“Why am I paying a consultant for something AI can do in 15 minutes?”
I’ve heard variations of that question several times over the past few months. On the face of it, it’s a perfectly reasonable one.
Generative AI can draft documents, analyse data, write code and create presentations in a fraction of the time they once took. If the work now takes minutes instead of hours, why should customers still pay the same?
The answer is that they were never buying your time in the first place.
Rewind a decade or so in IT consulting
About ten years ago, I was regularly delivering a consulting engagement for risual. We called it a Vision and Scoping Document and it typically took around ten days to complete.
My sales colleagues would often describe it to customers as a “ten-day engagement”. Every time I heard that, it grated.
The customer wasn’t buying ten days. They were buying clarity — a clear understanding of where they were, where they wanted to be and a roadmap for getting there. The ten days were simply our estimate of what it would cost us to deliver that outcome.
If we found a better way of working and delivered it in eight days, we’d make a little more profit. If unforeseen issues meant it took twelve days, that was our problem, not the customer’s. That’s how consulting should work.

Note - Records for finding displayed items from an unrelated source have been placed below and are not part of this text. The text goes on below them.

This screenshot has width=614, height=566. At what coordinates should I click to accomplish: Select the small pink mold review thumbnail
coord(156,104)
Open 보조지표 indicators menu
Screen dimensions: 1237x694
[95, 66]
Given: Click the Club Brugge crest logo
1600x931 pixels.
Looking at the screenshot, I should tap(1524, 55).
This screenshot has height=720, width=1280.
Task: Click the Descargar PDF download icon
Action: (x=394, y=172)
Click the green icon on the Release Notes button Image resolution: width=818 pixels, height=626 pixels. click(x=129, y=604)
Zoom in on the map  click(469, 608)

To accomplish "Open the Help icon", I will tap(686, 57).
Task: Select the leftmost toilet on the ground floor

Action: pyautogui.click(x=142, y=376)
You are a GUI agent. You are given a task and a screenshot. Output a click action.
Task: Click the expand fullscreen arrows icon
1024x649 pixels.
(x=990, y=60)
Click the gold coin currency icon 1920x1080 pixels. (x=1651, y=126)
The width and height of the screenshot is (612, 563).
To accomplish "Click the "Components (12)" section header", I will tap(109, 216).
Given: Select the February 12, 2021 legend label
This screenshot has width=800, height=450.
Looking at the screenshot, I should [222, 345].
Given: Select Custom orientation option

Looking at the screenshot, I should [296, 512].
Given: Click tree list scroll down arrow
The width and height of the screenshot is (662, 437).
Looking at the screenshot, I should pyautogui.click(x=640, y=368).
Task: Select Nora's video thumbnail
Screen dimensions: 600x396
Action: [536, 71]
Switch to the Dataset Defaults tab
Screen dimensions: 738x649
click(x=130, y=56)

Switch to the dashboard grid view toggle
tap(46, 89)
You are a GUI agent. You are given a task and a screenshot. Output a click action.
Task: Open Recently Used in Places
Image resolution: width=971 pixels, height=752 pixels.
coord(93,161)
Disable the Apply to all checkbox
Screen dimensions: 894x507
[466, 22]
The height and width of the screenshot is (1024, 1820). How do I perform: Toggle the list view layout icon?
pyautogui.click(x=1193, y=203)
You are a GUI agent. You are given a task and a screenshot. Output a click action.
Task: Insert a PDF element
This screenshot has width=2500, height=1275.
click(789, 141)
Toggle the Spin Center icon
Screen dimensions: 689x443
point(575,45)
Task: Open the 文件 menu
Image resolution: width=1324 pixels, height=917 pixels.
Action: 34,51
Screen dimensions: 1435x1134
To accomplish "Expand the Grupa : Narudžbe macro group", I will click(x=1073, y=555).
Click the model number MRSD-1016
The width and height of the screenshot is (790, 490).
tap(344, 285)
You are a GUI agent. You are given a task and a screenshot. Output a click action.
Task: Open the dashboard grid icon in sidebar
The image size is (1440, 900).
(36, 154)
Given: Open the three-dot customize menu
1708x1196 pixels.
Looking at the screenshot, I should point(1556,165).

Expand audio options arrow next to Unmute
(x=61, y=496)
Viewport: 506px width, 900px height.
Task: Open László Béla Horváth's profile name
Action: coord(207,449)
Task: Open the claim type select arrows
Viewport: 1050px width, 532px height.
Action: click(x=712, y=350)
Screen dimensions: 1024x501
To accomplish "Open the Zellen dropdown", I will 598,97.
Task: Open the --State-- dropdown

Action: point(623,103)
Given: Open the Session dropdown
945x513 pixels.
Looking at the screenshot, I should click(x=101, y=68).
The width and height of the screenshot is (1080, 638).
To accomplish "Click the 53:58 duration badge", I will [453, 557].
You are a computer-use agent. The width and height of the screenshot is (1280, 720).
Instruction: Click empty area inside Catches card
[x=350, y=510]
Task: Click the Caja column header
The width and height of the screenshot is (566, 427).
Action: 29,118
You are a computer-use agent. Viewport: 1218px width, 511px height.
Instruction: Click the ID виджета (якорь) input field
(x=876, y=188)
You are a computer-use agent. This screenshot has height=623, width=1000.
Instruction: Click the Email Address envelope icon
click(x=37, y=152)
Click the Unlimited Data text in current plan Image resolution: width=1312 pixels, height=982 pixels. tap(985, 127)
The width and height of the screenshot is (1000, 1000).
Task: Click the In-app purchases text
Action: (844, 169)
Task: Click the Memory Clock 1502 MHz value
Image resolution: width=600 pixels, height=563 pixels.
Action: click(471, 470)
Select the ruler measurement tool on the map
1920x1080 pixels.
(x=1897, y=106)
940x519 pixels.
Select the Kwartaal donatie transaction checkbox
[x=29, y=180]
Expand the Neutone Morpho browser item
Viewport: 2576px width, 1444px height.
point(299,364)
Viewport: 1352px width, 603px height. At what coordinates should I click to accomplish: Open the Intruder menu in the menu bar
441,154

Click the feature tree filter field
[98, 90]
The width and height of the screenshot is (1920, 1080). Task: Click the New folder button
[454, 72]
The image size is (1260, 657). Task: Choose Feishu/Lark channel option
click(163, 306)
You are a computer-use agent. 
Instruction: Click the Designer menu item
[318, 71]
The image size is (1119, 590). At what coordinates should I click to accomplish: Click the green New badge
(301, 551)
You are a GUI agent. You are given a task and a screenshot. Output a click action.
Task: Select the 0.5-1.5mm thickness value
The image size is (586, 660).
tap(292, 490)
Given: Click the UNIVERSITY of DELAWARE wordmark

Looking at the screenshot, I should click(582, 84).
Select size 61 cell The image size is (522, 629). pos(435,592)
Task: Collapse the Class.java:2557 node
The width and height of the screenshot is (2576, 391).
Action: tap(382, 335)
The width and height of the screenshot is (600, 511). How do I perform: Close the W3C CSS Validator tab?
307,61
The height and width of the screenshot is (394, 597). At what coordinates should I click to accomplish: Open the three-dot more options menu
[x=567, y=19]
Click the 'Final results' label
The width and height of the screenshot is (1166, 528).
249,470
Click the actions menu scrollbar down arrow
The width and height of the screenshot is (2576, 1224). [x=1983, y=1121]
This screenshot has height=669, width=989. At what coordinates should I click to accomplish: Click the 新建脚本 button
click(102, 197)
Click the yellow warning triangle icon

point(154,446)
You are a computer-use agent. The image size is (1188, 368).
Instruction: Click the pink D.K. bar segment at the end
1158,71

Yet, for years, we’ve become comfortable describing knowledge work in terms of days, hours and rates. Time became a convenient way of pricing expertise, even though it was only ever a proxy for the value being delivered.
It’s not just consulting
A couple of weeks ago, I collected my car after some repair work. The invoice listed one hour of labour at £95 plus VAT, alongside the cost of the replacement parts. The only problem was that I’d only been at the garage for around forty minutes. So I queried it, and was told “It’s a plug in.”
That was the garage’s shorthand for a fixed-price job. They weren’t charging me for exactly sixty minutes of someone’s time. They were charging a standard amount for carrying out that repair. In other words, it was already value-based pricing.
The irony is that they were already selling value — but presenting it as time and materials. Time was simply an easy way of arriving at a price. By describing it as an hour of labour, they’d encouraged me to question the price instead of the outcome.
The locksmith test
Imagine calling a locksmith because you’ve locked yourself out of your house. They arrive, examine the lock for a few moments, insert a couple of tools and, within thirty seconds, the door is open.
Do you argue that the bill should be lower because it only took thirty seconds? Of course not.
You’re paying for the years it took them to learn their trade, the specialist tools they’ve invested in and the confidence that they’ll open the door without damaging the lock. You’re paying for the outcome.
Indeed, if they spent two hours trying different techniques before eventually getting you in, you’d probably have less confidence in their expertise, not more.
We rarely question paying for expertise when we can see the outcome immediately, so why should consulting be any different?
AI changes the economics, not the value
Warren Buffett famously observed that “Price is what you pay. Value is what you get.”
For years, we’ve treated time as though it were synonymous with value. AI is forcing us to revisit that assumption. Because customers aren’t buying typing. They aren’t buying prompt engineering. They aren’t buying someone to spend ten days producing a document.
Customers are actually buying judgement, experience and confidence. They’re buying better decisions, reduced risk and faster progress.
AI changes the cost of delivering those things, but it doesn’t diminish their value. If anything, it increases the importance of knowing when to trust AI, when to challenge it, and how to turn its output into something genuinely useful.
AI is already an extraordinary amplifier of expertise. Put it in the hands of someone who understands the problem they’re trying to solve, and they’ll often deliver better work, faster than ever before. Put it in the hands of someone without that experience, and they’ll often produce something that looks convincing but lacks the judgement that comes from years of practice.
AI compresses effort. It doesn’t compress experience.
Anyone can ask AI to generate a strategy document, but producing one that reflects an organisation’s objectives, culture, constraints and appetite for change is something else entirely.
The commercial shift
I don’t think AI is going to kill consulting firms. I do think it’s going to accelerate the move away from charging for effort and towards charging for outcomes.
The firms that continue to sell “ten-day engagements” may find customers asking increasingly uncomfortable questions. Those that sell measurable business value, and use AI to improve the efficiency of delivering it, should become more competitive, not less.
Perhaps that’s the biggest commercial shift AI will bring. Not the end of consulting — but the end of pretending that time is a good proxy for value.